Task instructions >>
1: Revise the Kolkata food review between "It was raining" and "up our street.", inclusive, so that "backpack" replaces "suitcase".
2: Pick up the Kolkata food review after its last sentence and keep writing it.

Source extract >>
● ● ● ● ●

I did take a bit of a calculated risk and went there on my way to the airport from Paranthe Walli and good old Alokeparna gave me company. Thankfully I made it to my flight later without any adventure.

It was raining when I reached 8th Day. I got off from the cab, took my suitcase and ran in, using a box, in which Rahul had packed a red velvet cake pancake (!) paratha for the missus, as an umbrella. The packaging quality was very good and the paratha reached Mumbai safely despite our little adventure.

I broke into a smile the moment I stepped in to the cafe. This was just the sort of café that I am used to going to back home in Mumbai and which I seek out during my travels across the world. My wife and I are both big city people. Cafes are where we head to feel centred wile on the road, and for a good cappuccino of course. The 8th Day Cafe & Bakery, set up by an expat American Grant Walsh, seemed like it was just up our street.

With Alokeparna Ghosh, 8th Day Cafe & Bakery

I loved the way the big windows had been used at 8th Day and how the natural light that came in through them bathed the place with a liberal dash of good cheer. The sense of warmth seeped on to the young staff members as well and they turned out to be most friendly and cheerful. One young man at the counter offered me a tissue to dry myself from the rain, just as my mother would! The staff was quite well versed with the menu and responded well for my need for speed given that I had to catch a flight.

Alokeparna chose an Americano while I had one of the nicest cappuccinos that I have had in a long while. The foam in it was nice and firm, not wobbly at all. The coffee was strong the way I like it. I am told that this is one of the few places in Kolkata that roasts its own beans. The efforts taken for this showed in the quality of the coffee.

I had a bagel too. Chewy the way I am told it is in NYC. I must say that the taste and texture of the bagel overshadowed the fillings inside…egg, cheese, tomatoes, pesto. I ate half of the bagel at the café and the other half in the flight a couple of hours later. The bagel tasted good mid air too and hadn't become crumbly at all. The baker should get credit for this.

I could definitely see my wife and I coming to visit the place when we next come to Kolkata. 

Oh, and the loo? Not bad.

Looks like I have finally found my spot in Kolkata
This is at the 8th Day Cafe & Bakery

The Salt House Kolkata, 40 Shakespeare Sarani, Elgin Road

A salad which reflect what chef Auroni is trying to do at the Salt House. Smoked salmon
with local radish greens and hasher deem (duck eggs) that were once so popular in Bengal

The Salt House is possibly the most talked about new standalone restaurant in Kolkata if one goes by the noise that I have picked up on social media. I’ve had two dinners there over my last couple of trips to the city. Each time with a different set of friends, locals who are big fans of the restaurant.

● ● ● ● ●

Source data >>
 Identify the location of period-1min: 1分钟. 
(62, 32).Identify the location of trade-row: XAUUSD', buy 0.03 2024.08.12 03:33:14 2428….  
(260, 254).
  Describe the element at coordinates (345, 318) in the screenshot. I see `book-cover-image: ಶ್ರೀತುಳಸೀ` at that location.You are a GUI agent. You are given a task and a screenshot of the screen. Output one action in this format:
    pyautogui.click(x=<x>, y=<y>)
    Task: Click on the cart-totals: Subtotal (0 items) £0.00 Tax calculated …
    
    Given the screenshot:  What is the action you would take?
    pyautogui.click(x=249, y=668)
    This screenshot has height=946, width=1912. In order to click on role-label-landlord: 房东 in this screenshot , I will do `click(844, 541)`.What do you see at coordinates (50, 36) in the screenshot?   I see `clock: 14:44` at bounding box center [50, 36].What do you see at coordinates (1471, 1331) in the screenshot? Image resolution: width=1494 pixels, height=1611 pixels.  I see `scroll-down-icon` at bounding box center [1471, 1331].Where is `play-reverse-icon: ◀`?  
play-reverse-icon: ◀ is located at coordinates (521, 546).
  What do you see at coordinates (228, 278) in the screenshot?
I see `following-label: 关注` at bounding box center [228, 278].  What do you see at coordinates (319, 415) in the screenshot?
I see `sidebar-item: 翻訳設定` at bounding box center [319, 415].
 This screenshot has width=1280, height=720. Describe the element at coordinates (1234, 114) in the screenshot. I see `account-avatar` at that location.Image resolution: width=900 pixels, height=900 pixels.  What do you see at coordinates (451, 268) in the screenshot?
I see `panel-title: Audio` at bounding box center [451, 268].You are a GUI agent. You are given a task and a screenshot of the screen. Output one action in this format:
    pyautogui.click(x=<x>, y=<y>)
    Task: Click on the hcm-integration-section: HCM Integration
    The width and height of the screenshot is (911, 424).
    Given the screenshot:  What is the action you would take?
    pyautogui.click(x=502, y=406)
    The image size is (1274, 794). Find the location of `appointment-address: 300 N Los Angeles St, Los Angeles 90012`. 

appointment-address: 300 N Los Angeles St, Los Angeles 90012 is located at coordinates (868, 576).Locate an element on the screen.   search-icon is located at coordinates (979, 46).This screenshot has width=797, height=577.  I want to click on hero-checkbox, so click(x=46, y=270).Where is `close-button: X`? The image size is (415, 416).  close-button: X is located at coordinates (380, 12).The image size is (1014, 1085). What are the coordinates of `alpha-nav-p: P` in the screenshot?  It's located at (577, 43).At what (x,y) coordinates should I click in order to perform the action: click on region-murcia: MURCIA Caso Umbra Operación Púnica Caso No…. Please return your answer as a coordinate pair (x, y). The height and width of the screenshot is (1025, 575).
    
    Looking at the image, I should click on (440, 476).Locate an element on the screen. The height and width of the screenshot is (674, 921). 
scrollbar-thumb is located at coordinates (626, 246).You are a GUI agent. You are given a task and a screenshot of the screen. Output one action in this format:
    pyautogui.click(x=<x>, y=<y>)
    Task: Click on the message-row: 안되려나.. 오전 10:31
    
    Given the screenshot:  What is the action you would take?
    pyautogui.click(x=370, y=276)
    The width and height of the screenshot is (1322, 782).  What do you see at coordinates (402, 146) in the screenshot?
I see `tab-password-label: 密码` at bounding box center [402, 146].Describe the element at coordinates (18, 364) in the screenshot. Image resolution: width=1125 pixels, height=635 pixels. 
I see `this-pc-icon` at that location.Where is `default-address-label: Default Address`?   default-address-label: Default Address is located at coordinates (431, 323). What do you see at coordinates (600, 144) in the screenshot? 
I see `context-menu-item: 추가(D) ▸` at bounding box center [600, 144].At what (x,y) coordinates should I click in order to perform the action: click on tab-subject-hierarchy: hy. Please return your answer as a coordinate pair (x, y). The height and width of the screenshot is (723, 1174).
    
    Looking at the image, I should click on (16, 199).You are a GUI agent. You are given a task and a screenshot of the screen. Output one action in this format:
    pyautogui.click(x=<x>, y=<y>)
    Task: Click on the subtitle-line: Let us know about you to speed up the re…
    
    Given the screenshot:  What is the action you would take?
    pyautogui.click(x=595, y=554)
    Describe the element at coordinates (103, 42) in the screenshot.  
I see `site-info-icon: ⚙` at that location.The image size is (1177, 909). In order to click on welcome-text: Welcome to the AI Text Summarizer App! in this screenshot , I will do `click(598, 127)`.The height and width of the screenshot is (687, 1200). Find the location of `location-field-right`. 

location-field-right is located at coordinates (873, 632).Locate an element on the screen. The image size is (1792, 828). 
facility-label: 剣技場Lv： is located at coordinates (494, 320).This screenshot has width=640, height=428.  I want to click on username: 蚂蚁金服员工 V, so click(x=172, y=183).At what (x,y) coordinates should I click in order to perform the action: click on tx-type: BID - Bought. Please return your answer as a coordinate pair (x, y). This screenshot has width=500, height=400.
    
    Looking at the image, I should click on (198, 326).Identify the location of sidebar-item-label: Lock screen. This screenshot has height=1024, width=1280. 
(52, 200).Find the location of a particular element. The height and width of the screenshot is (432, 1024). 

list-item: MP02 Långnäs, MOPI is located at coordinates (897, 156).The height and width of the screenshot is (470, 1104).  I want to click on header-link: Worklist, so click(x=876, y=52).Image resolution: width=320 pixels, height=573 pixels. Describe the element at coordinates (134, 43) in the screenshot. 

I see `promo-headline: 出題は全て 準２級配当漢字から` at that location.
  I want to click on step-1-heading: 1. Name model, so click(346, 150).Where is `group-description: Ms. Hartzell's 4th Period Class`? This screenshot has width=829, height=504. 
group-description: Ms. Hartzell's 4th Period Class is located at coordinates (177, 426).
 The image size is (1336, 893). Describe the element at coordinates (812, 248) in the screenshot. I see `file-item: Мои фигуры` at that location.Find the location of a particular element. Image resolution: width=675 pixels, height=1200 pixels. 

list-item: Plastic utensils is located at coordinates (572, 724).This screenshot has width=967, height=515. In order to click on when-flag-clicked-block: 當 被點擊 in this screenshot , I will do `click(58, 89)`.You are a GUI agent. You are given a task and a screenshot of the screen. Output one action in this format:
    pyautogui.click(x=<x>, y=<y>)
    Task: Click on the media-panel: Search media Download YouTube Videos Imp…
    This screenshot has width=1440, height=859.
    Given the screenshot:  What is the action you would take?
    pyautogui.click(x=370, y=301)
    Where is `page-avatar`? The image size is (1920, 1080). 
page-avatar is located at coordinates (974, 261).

● ● ● ● ●

Responses by item number >>
1:
It was raining when I reached 8th Day. I got off from the cab, took my backpack and ran in, using a box, in which Rahul had packed a red velvet cake pancake (!) paratha for the missus, as an umbrella. The packaging quality was very good and the paratha reached Mumbai safely despite our little adventure.

I broke into a smile the moment I stepped in to the cafe. This was just the sort of café that I am used to going to back home in Mumbai and which I seek out during my travels across the world. My wife and I are both big city people. Cafes are where we head to feel centred wile on the road, and for a good cappuccino of course. The 8th Day Cafe & Bakery, set up by an expat American Grant Walsh, seemed like it was just up our street.

2:
My fist visit to The Salt House was quite a few months back and was
with my dear friends Rukshana Kapadia and Suneha Saha of the
Kolkata Food Fanatics

I met the chef of the restaurant, Auroni Mukherjee, in Mumbai for the first time in person sometime soon after my first visit to the restaurant. We had a long chat that evening on what he is trying to achieve through The Salt House and I found his story interesting. He is young. Still in his 20s I think and he likes to remind me of the fact that we belong to different generations!

Auroni is Bengali, but a probashi (expat) one, and has never lived in Kolkata before this. He used to work in advertising but decided to quit and pursue his love for food and for cooking. While in Mumbai he experimented with both the pop up and home delivery models but neither quenched his thirst for scale. So he joined Café Zoe as a chef and worked and trained there under chef Viraf Patel for a year. When Auroni got to know about the opportunity to work at The Salt House, he took it up with both hands. 

The owners of the restaurants are two young ladies, Prachi Saraongi and Saloni Jhunjunwala, who are both from Kolkata though they are not Bengali themselves. They love food and Kolkata both and wanted to created something in the food space that the city could be proud of, and in Auroni found the piece to complete the puzzle it seems.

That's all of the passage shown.